> [Data provided]:
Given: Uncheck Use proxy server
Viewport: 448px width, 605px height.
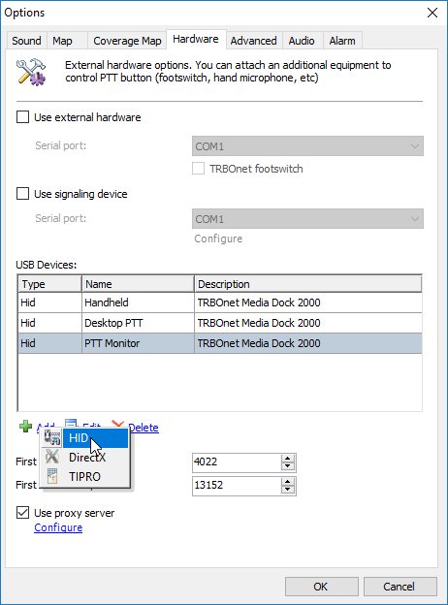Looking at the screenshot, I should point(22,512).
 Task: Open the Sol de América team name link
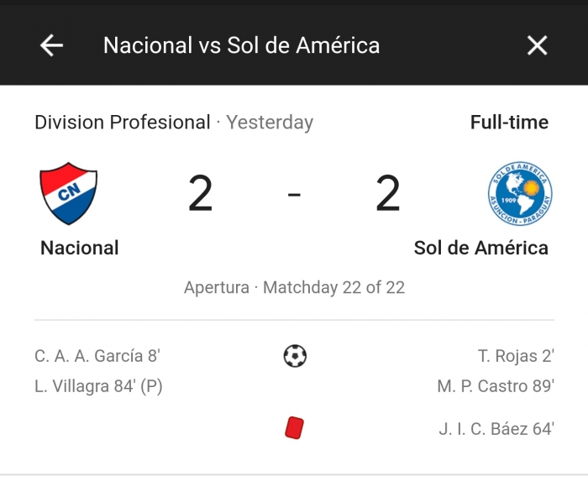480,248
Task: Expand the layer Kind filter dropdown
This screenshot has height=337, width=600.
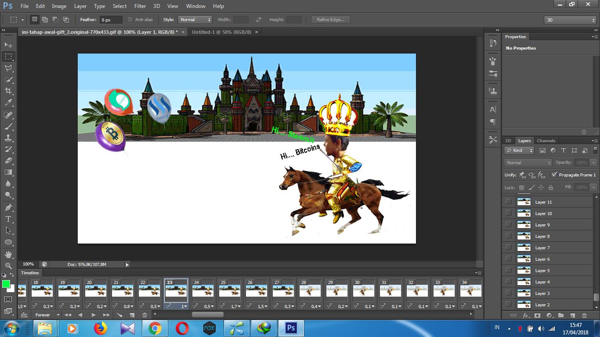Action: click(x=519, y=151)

* * *

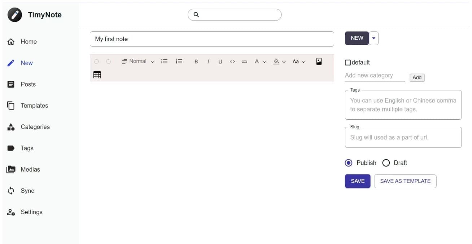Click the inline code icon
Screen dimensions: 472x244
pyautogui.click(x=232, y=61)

==

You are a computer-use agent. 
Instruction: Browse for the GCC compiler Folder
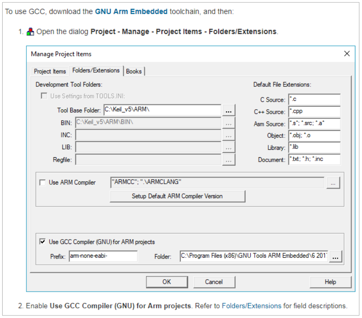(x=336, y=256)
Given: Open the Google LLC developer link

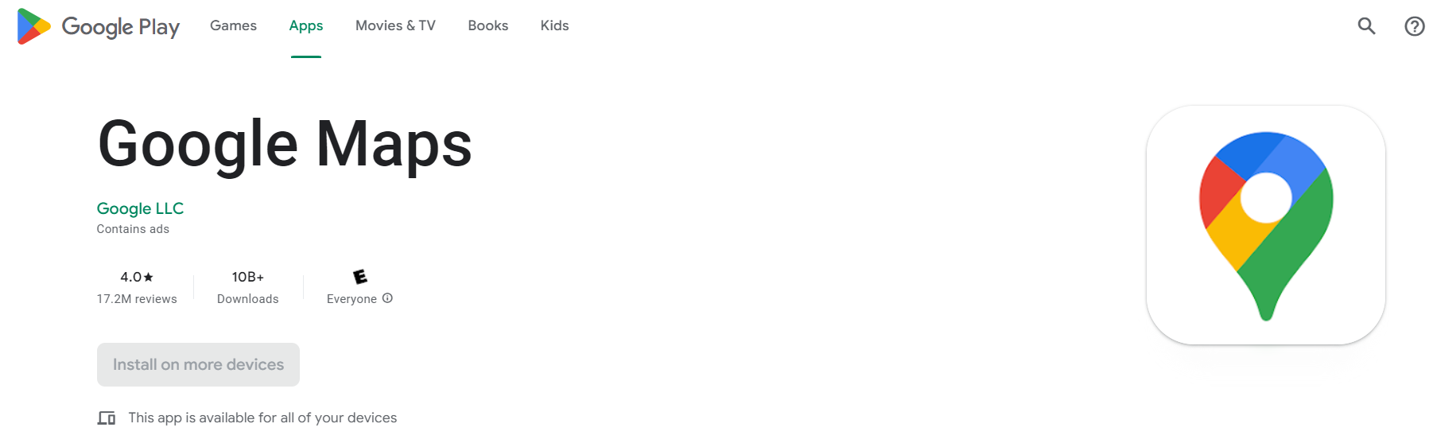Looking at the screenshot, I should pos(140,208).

> [Exercise objective]:
Return only the stretch above from the line containing "Given: Uncheck Use proxy server" through the line containing "Task: Expand the layer Kind filter dropdown", word for word and without pictures.

> [Task result]:
Given: Uncheck Use proxy server
Viewport: 448px width, 605px height.
Looking at the screenshot, I should point(22,512).
 Task: Open the Sol de América team name link
480,248
Task: Expand the layer Kind filter dropdown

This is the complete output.